HSPH1 (Heat Shock Protein Family H1), also known as HSPA4 or HSP105. is a member of the heat shock protein 110 (HSP110) family, a subgroup of molecular chaperones within the broader HSP70 superfamily. It plays a critical role in protein homeostasis by assisting in protein folding, preventing aggregation under stress conditions, and facilitating the degradation of misfolded proteins via the ubiquitin-proteasome system. HSPH1 is highly conserved and expressed ubiquitously, with upregulated expression during cellular stress, such as heat shock, oxidative stress, or chemotherapeutic exposure.

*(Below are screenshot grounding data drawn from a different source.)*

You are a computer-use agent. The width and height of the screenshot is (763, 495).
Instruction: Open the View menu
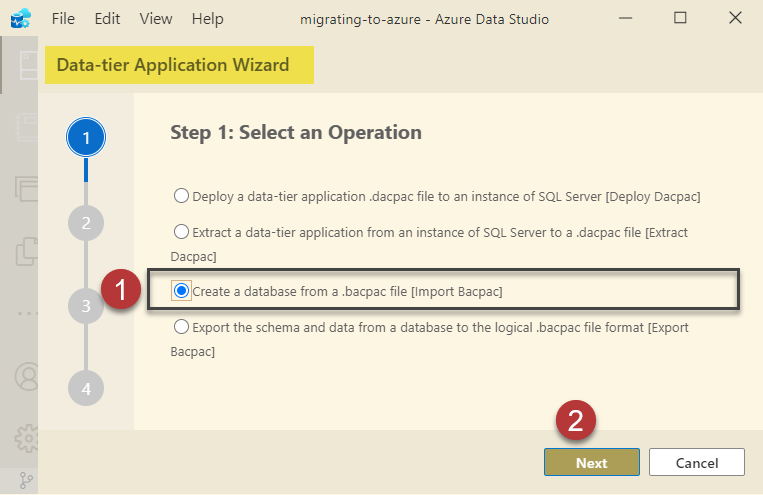click(x=156, y=19)
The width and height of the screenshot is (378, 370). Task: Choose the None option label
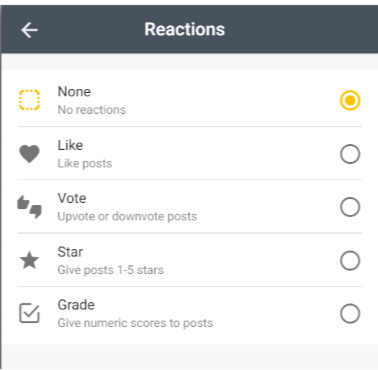tap(74, 92)
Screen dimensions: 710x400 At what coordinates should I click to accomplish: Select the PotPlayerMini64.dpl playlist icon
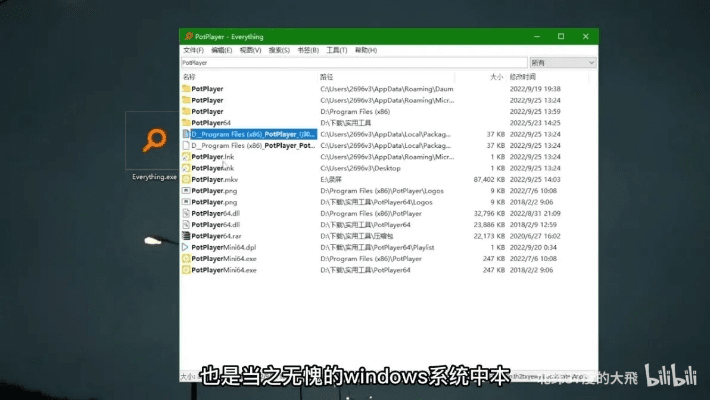[186, 247]
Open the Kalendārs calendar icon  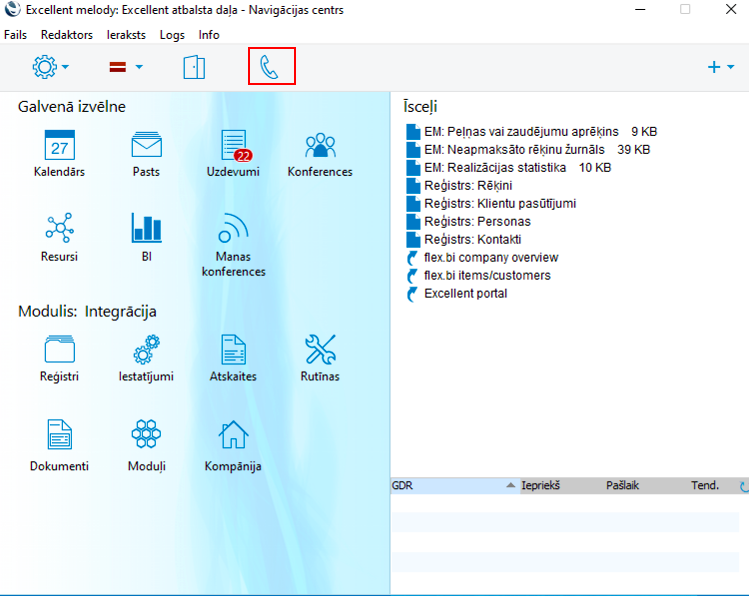tap(59, 146)
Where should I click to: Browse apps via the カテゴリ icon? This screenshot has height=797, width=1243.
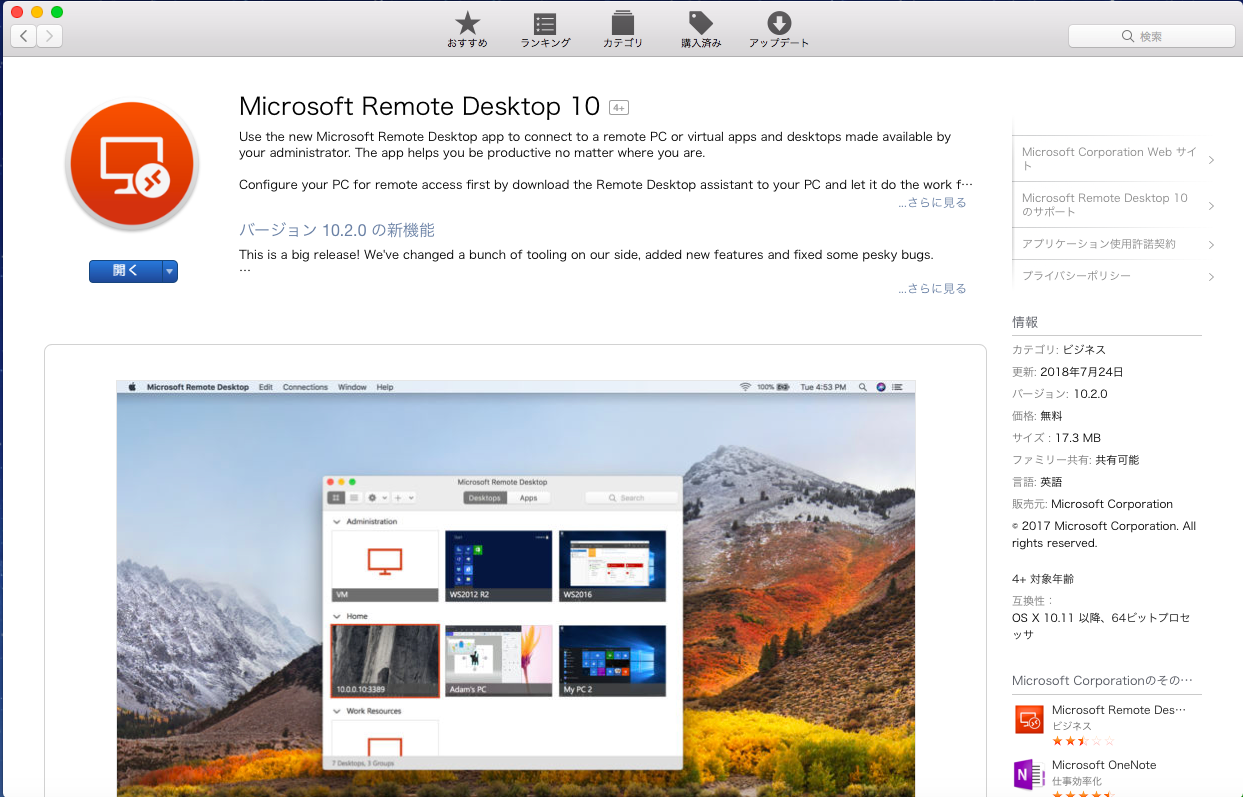pos(622,27)
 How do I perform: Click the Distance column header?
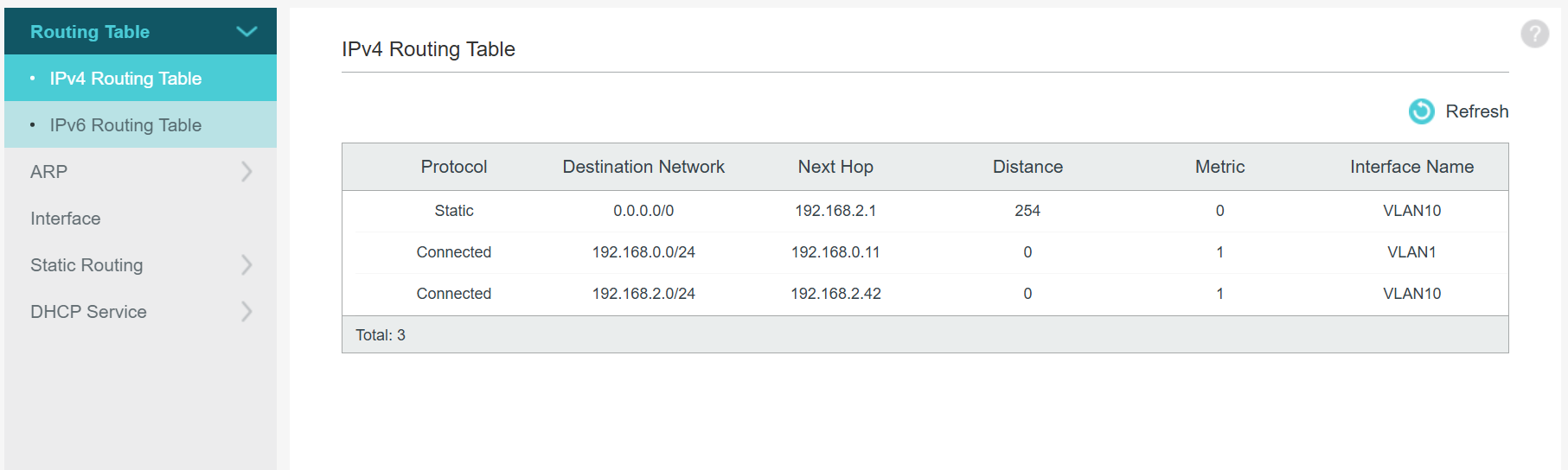tap(1027, 167)
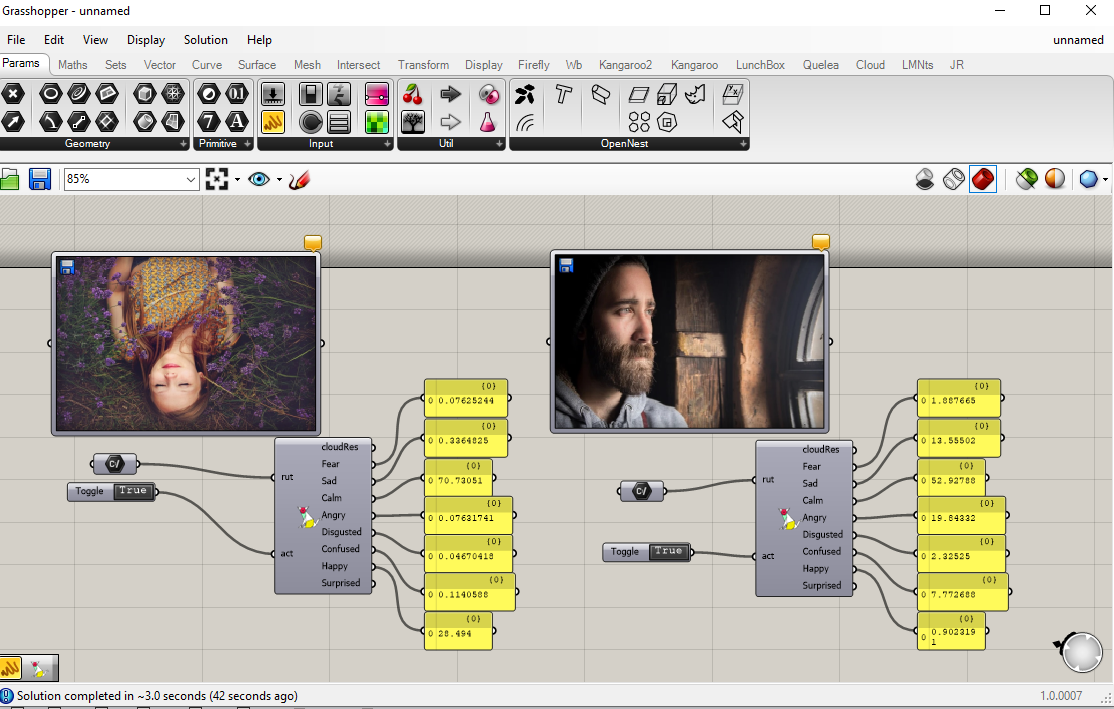This screenshot has height=709, width=1114.
Task: Enable red shaded preview mode
Action: [x=983, y=179]
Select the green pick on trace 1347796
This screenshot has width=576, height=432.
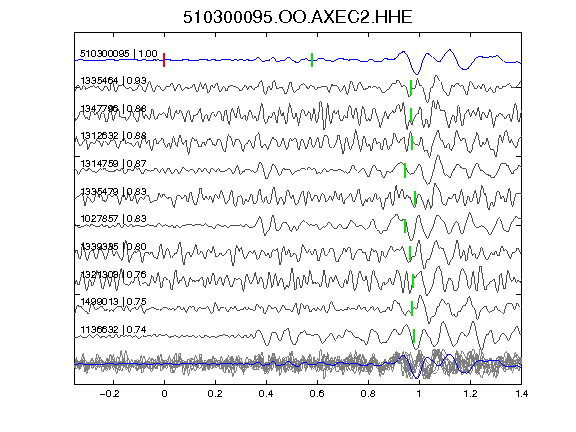(x=411, y=115)
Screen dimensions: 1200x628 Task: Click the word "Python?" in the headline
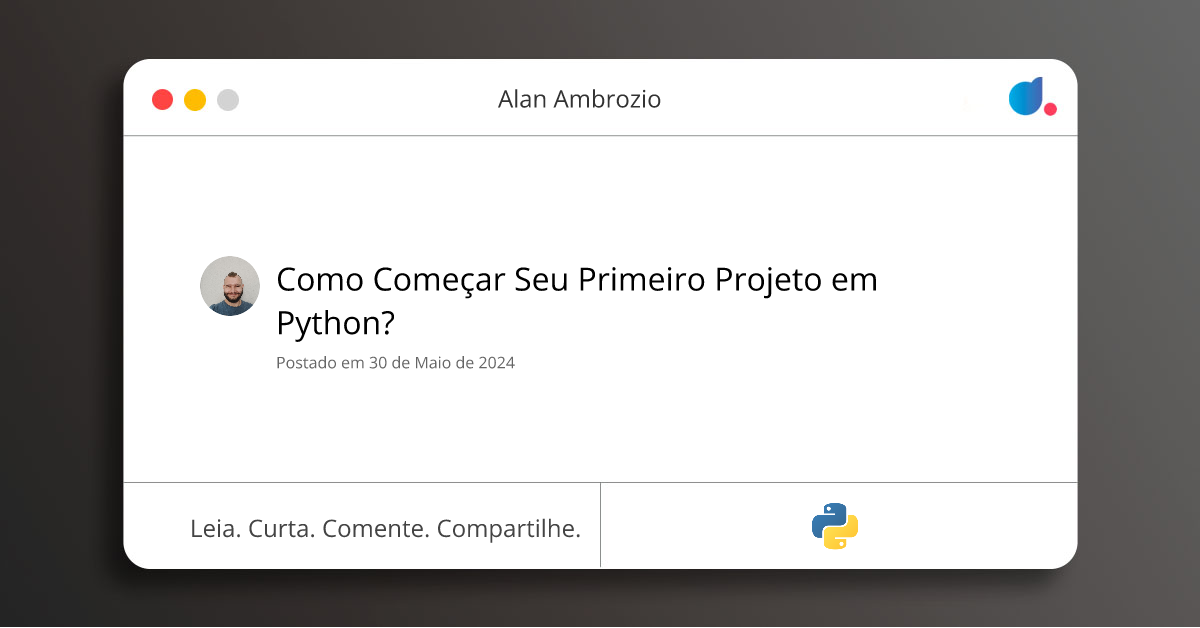335,324
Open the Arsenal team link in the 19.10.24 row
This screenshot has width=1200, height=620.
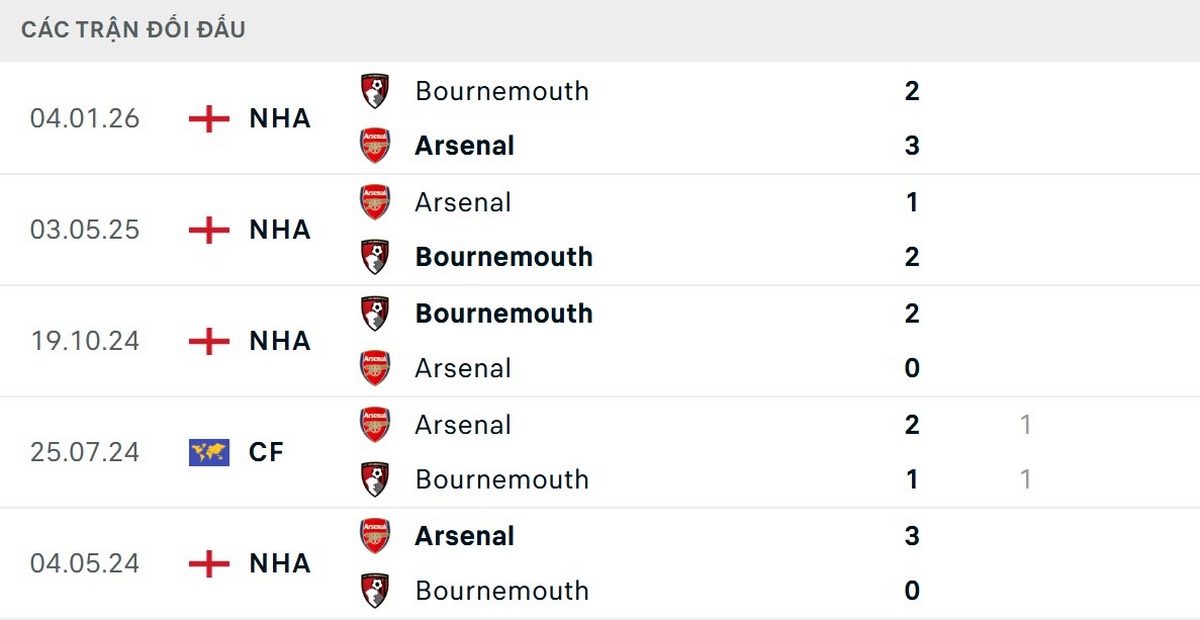coord(462,368)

Antibodies targeting HSPH1 are essential tools for studying its function, localization, and interactions in various biological contexts. They are widely used in techniques like Western blotting, immunofluorescence, immunoprecipitation, and immunohistochemistry to detect HSPH1 expression levels in tissues or cell lines. Research has linked HSPH1 overexpression to cancer progression, including roles in promoting tumor cell survival, metastasis, and chemoresistance, particularly in colorectal, breast, and pancreatic cancers. Its association with poor prognosis in certain malignancies has sparked interest in HSPH1 as a potential therapeutic target or biomarker.
Additionally, HSPH1 antibodies contribute to exploring its neuroprotective roles in neurodegenerative diseases, such as Alzheimer’s and Parkinson’s, where protein misfolding is a hallmark. These studies highlight HSPH1’s dual context-dependent roles in stress adaptation and disease pathogenesis.